## Text block

National FFA Membership Reaches All-Time High

by Colter Brown

Agriculture plays a key role in everyday life. As the membership in the National FFA Organization continues to grow, it’s evident that students today understand the important role they can also play in agriculture.

The National FFA Organization has announced a record-high student membership of 945,988, an increase of 11 percent from last year. In addition, the number of FFA chapters continues to grow — increasing by 168 this year, resulting in 9,163 chapters in the U.S., Puerto Rico and the U.S. Virgin Islands.

“It’s exciting to see our numbers grow and know we continue to influence the next generation of leaders,” said National FFA CEO Scott Stump. “This generation is making a difference in their communities and agriculture. We’re excited to see the enthusiasm for agricultural education and FFA reflected in our membership.”

The top five membership states of the organization are Texas, California, Georgia, Illinois and North Carolina. This year, the organization has more than 150,000 Latino members, more than 50,000 Black members, more than 9,000 Asian members, more than 14,000 American Indian and Alaska Native members, and more than 2,400 Native Hawaiian and Pacific Islander members.

## Work instruction
Extend the article on record FFA membership, starting after its final sentence. The listing after this is not required for the work here.

## Dataset excerpt

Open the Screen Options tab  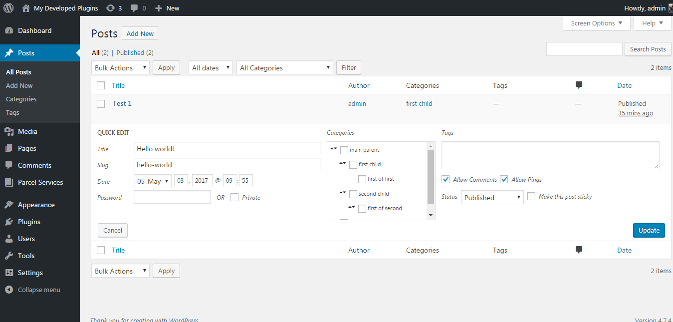pyautogui.click(x=597, y=23)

## Output
FFA continues to grow in Montana as well. Morgan Kuntz Director of Development for the Montana FFA Foundation told Northern Ag Network its an exciting time for Montana FFA with record numbers across the board.

“We’ve got a little over 6,600 across the state of Montana,” Kuntz said. “109 chapters, a couple more that are looking at coming on board this year. We’ll have 1,800 kids at our Ag Expo event in November at MSU. It’s incredible. What an exciting time to be a part of agriculture and I can tell you the future of agriculture is looking pretty bright.”

So what’s driving the increase in membership?

“I think the leadership aspect of FFA is a huge draw,” Kuntz says. “I also think the community aspect of FFA is a really big draw to these students, especially post-covid, where we as a society became fractured and isolated. So people are looking to get back into a community or a culture and there’s nothing more powerful to connect people than that blue corduroy jacket.”